Je n'ai pas besoin de regarder le réveil pour savoir si la journée a débutée ; l'heure m'est indiquée par les rayons du soleil qui tentent de s'infiltrer à travers les rideaux de soie beiges pour annoncer le jour, réchauffent ma peau déjà en feu, brûler par cet aveu purement rêvé. Je me lève à la hâte, rejoins la salle de bain. Il faut que je me rafraîchisse, prenne une douche froide, une longue douche froide. Autrement, l'histoire pourrait bien se répéter, et je ne peux laisser cela arriver. Quand j'y suis, dans la douche, je passe l'eau froid partout, sur la totalité de mon corps, et ma main libre se faufile automatiquement entre mes jambes sans que j'y pense forcément ; il faut juste faire diminuer cette boule dans mon ventre.

C'est ce qu'elle fait, mais je lâche tout de même un soupir de frustration ; je voudrais qu'elle s'évapore d'une tout autre façon. Une façon où on serait deux, sans Madame Robert, à l'idéal, où il pourrait me donner ma dose, et moi la sienne, on se compléterait et on serait assez rassasiés ; mais on recommencerait quand même, parce que cela doit être sacrément bon.

Je raccroche le pommeau de douche, rajoute de l'eau chaude, ferme les yeux et termine de me laver, traîne un peu sous la douche, me languit d'un moment qui ne semble ne jamais arriver.

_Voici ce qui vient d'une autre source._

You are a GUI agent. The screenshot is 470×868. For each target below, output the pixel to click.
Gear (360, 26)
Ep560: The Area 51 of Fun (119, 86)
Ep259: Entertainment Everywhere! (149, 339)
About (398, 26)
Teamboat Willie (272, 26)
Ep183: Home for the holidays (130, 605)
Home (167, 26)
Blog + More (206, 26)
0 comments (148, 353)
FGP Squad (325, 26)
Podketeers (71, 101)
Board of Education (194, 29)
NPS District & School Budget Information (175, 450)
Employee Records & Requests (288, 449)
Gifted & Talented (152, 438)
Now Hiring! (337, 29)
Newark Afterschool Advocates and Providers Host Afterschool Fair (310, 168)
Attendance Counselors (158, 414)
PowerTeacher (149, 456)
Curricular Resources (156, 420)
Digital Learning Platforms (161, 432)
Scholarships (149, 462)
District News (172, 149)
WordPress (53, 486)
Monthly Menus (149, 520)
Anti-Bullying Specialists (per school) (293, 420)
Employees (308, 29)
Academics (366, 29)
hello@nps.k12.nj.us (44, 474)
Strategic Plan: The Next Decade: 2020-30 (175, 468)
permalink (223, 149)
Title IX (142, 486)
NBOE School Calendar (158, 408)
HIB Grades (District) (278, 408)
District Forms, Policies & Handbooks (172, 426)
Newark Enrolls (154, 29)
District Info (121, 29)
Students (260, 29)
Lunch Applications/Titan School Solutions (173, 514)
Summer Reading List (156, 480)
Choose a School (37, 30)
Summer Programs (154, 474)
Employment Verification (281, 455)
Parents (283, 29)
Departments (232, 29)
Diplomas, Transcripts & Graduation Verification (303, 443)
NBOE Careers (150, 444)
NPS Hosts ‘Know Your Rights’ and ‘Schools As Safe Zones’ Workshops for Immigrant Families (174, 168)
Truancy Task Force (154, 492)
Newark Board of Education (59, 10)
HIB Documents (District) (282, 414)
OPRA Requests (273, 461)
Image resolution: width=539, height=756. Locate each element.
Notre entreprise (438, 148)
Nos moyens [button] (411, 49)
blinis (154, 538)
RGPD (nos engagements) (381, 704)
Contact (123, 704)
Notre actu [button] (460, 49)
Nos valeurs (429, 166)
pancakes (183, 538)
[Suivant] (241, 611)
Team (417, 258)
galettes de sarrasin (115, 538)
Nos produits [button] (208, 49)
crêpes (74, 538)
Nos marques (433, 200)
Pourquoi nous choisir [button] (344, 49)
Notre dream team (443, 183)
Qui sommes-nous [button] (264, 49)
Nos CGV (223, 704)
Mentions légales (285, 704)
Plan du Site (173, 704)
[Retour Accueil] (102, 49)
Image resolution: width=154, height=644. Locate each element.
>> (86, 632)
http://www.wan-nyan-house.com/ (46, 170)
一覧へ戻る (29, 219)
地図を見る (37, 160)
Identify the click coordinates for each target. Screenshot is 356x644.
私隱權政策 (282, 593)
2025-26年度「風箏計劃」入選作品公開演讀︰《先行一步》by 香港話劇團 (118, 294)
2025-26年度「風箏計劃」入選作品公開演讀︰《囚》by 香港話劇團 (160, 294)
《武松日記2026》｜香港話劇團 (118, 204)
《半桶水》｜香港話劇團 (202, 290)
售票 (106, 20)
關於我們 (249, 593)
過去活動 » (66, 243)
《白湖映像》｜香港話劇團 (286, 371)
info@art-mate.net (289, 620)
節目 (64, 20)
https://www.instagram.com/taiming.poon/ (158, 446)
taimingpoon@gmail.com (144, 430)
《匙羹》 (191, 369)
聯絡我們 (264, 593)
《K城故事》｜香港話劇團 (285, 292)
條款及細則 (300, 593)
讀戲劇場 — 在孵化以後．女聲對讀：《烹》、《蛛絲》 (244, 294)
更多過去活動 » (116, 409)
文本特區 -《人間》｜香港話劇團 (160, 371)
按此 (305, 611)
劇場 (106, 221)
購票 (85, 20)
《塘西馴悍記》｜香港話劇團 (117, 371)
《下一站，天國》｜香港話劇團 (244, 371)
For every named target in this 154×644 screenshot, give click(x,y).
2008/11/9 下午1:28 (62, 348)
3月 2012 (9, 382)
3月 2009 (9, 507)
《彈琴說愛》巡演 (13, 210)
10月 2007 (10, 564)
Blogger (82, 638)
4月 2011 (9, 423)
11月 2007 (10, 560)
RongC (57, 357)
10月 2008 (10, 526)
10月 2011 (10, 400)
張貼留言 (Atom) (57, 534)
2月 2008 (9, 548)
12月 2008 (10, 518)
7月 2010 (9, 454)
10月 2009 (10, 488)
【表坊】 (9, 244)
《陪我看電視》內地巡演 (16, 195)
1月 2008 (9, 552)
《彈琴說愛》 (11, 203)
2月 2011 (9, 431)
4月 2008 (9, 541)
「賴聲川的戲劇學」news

Je descends une fois que je suis habillée, cheveux mouillés et raides plaqués au dos, derrières les oreilles, maquillage déjà incrusté dans la peau, efface les dernières marques de faiblesse qui s'en vont. Les marques de fatigue sur mon visage elles sont moins présentes que d'habitude ; ma nuit a été calme et reposante, malgré le rêve, ou grâce au rêve, je n'en sais trop rien, mais elle m'a procurée le plus grand des biens, un bien qui m'avait été enlevé depuis un sacré moment, et je m'en souvenais plus de ce que cela faisait de dormir d'une traite, sans se réveiller jamais pour cogiter et angoisser, pour se retourner dans le lit jusqu'au petit matin, l'impression d'être lourde et de devoir se traîner hors du lit, boulets de condamnés accrochés aux chevilles. Je veux que cette semaine dure, ne s'arrête jamais.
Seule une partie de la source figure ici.